Lasst uns Tisch an Tisch stellen, lückenlos den Linien entlang, die unsere Landesgrenzen markieren. Lasst uns für ein paar Stunden, wo auch immer du eben bist, alles niederlegen und uns gemeinsam hinsetzen bis es Nacht, Abend oder wieder Morgen wird. Wir bilden eine Tafel aus Tischen, so verschieden wie wir, die sich wie ein Netz um unser gemeinsames Zuhause, um diesen Planeten webt. Lasst uns dort auf Augenhöhe zusammensitzen, wo wir sonst Grenzen zwischen uns ziehen. Stell dir vor, wie das von oben aussieht, wie vielfältig unsere Tafel ist, wie es duftet. Lasst uns gemeinsam essen, unsere Leibgerichte teilen, Teller herumreichen und nach und nach Plätze tauschen und Stühle rücken. 
Und dann lasst uns einander zuhören. Ich wette, wir finden eine Möglichkeit, uns zu verstehen, auch wenn wir verschiedene Sprachen sprechen. Nicht diskutieren, nur zuhören. Lasst uns ehrlich miteinander sein, uns erzählen, was uns beschäftigt und schmerzt, was wir erleben und fürchten. Ich glaube, lachen würden wir auch. Wenn wir ehrlich miteinander sind, werden wir merken, dass wir im Kern alle dieselben sind.

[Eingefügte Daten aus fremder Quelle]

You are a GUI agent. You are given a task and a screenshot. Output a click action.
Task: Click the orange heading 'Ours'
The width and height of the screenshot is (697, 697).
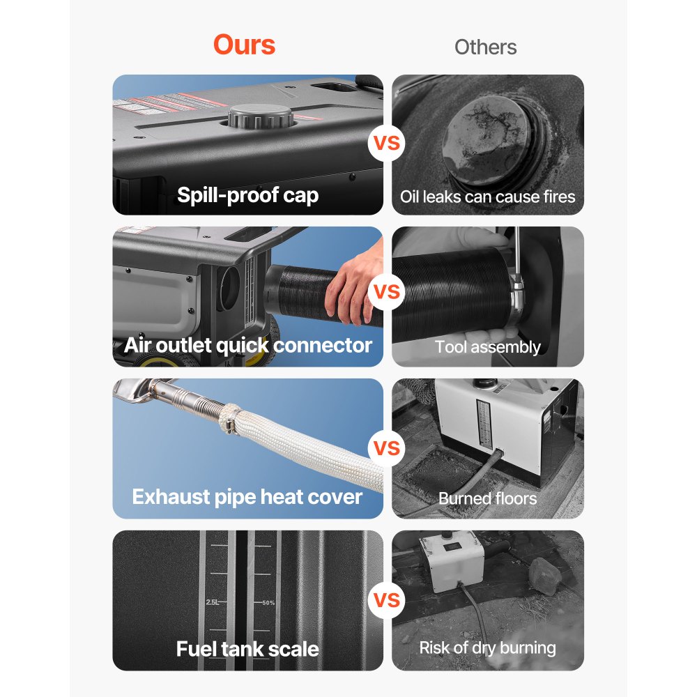244,45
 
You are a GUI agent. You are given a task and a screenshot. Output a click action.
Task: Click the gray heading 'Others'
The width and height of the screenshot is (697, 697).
485,47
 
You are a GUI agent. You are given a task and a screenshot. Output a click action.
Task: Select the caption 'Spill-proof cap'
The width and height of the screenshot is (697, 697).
247,194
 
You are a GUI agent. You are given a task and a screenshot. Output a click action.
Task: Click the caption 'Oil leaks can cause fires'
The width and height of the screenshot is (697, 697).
487,197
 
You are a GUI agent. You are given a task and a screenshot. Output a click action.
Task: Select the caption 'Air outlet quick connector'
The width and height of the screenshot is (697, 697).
247,345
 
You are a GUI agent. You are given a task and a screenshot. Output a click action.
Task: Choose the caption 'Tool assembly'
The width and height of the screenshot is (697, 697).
487,346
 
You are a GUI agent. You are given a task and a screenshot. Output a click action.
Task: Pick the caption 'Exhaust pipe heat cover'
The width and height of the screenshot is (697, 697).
247,497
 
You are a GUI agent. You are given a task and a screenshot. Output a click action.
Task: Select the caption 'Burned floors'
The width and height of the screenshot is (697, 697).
487,498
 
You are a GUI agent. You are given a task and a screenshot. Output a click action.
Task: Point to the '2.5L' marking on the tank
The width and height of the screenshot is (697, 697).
213,602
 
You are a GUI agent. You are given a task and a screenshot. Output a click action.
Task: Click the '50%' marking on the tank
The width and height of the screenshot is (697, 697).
268,602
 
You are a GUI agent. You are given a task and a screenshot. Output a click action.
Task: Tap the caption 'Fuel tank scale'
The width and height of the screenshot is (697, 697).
247,649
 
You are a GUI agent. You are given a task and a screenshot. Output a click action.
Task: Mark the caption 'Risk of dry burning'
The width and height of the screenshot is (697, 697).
487,648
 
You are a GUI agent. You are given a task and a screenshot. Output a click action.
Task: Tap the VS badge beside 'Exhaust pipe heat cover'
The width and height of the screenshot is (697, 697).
388,448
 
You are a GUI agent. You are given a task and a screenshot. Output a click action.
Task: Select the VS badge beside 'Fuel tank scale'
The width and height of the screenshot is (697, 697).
388,600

Und obwohl wir uns nicht sehen können, wissen wir uns am anderen Ende, wir sitzen gemeinsam an der Tafel. 
Ich meine alle. Lasst uns jenen, die genug für uns alle haben, die damit aber lieber Raketen bauen, zerstören und ausgrenzen, einen Stuhl freihalten. An unserem Tisch finden alle Platz. Ich hoffe, sie hören dann zu, vielleicht können sie sogar mitfühlen. 

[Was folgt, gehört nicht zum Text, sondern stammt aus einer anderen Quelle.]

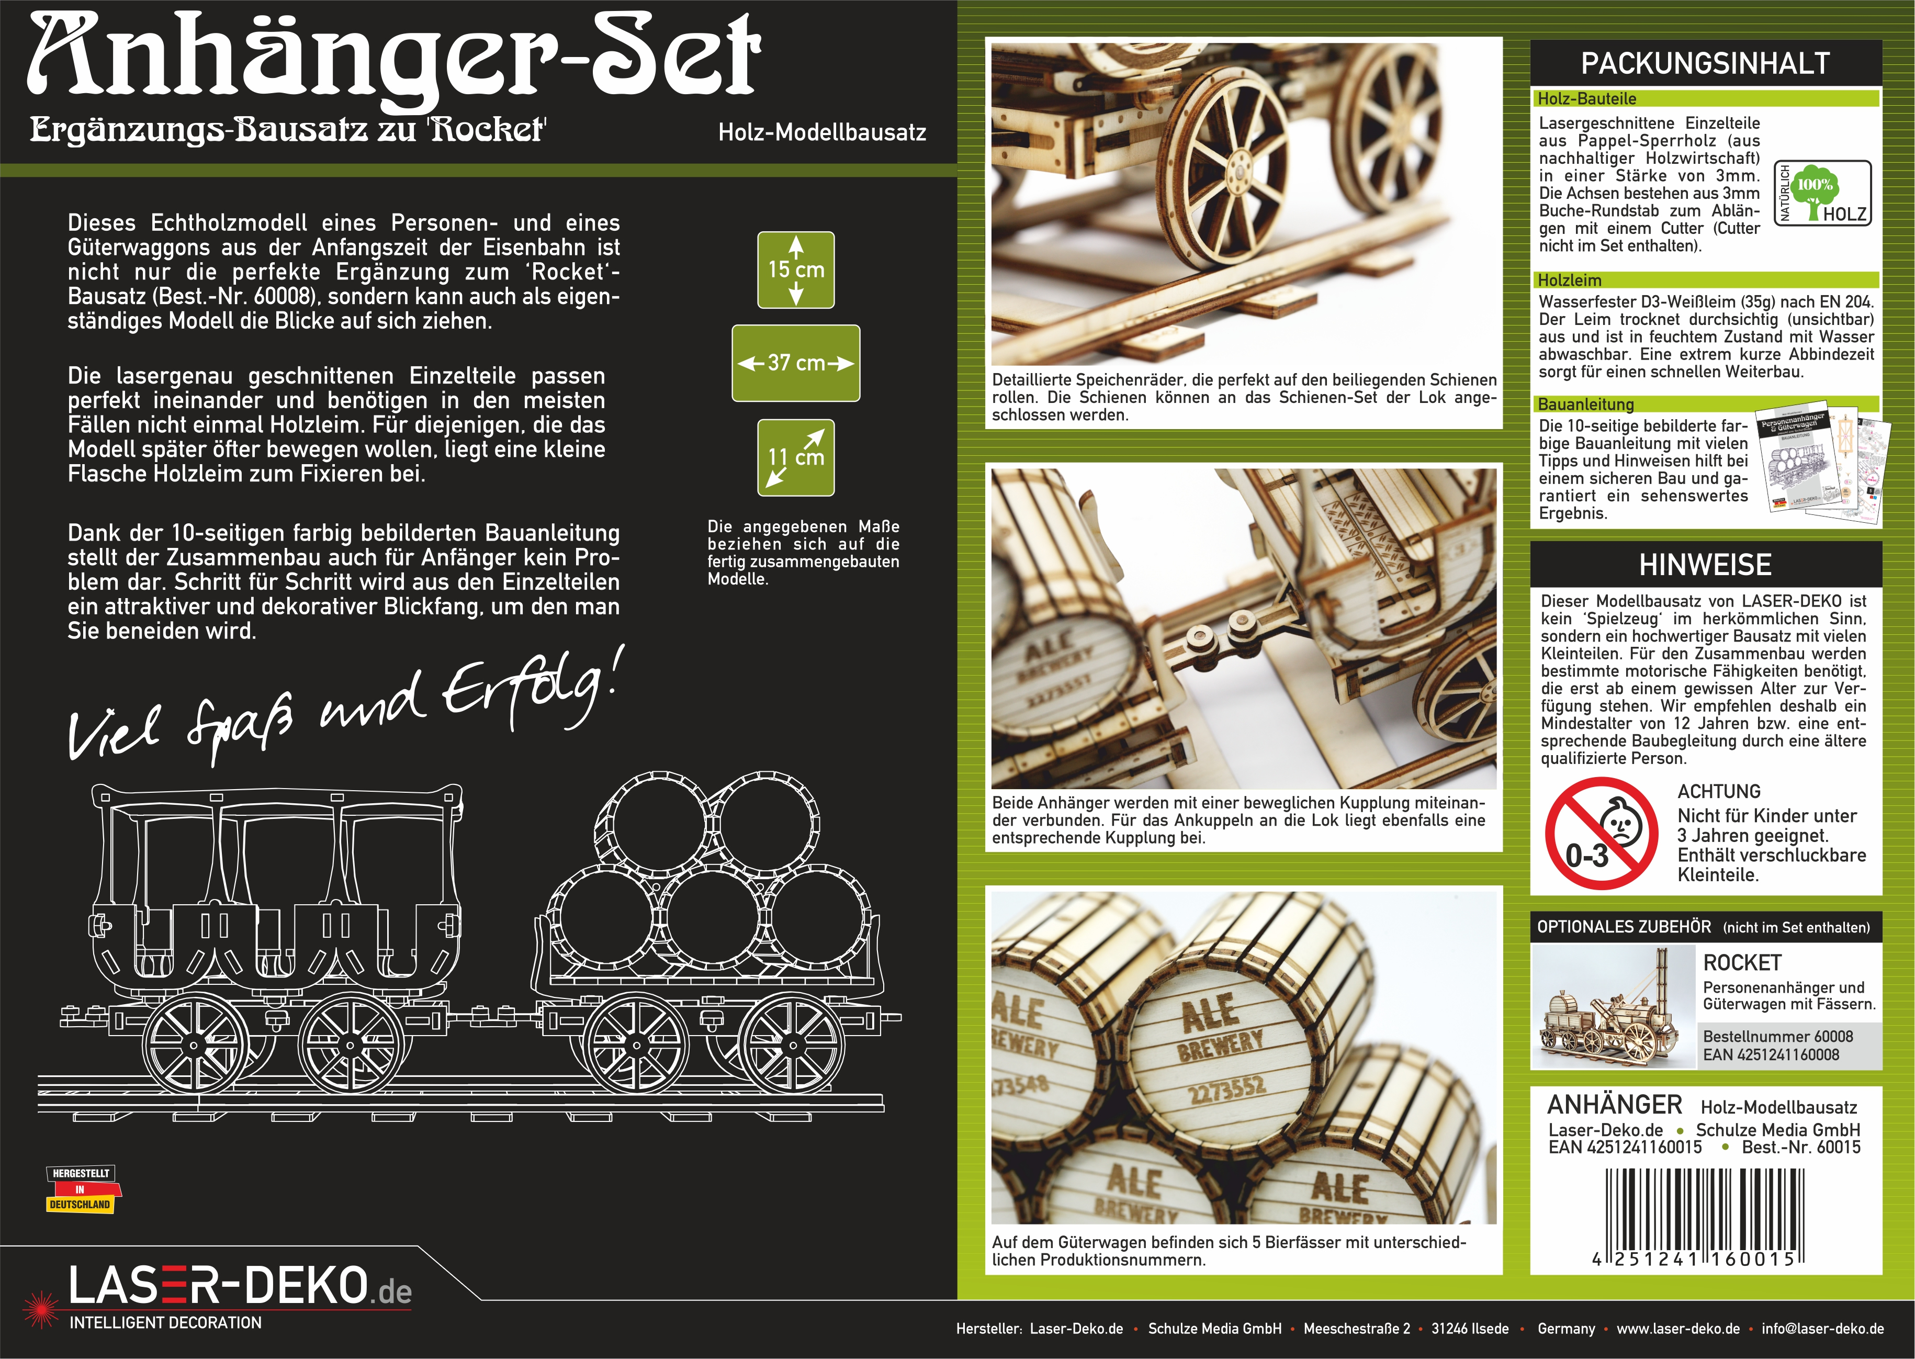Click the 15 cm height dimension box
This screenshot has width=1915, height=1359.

Lasst uns an unseren einfachen, aber wichtigen Tischen genauso grössenwahnsinnig sein, wie jene an den einflussreichen Tischen dieser Welt, aber in die andere Richtung. Lasst uns zusammensitzen, zusammenstehen. Ich weiss, ich weiss...aber lasst uns im Kleinen beginnen.

Erich Kästner sagte: «Man darf nicht warten, bis aus dem Schneeball eine Lawine geworden ist. Man muss den rollenden Schneeball zertreten. Die Lawine hält keiner mehr auf. Sie ruht erst, wenn sie alles unter sich begraben hat.»
Ich finde, wir sollten in die andere Richtung denken: Lasst uns Schneeball sein und Lawine werden.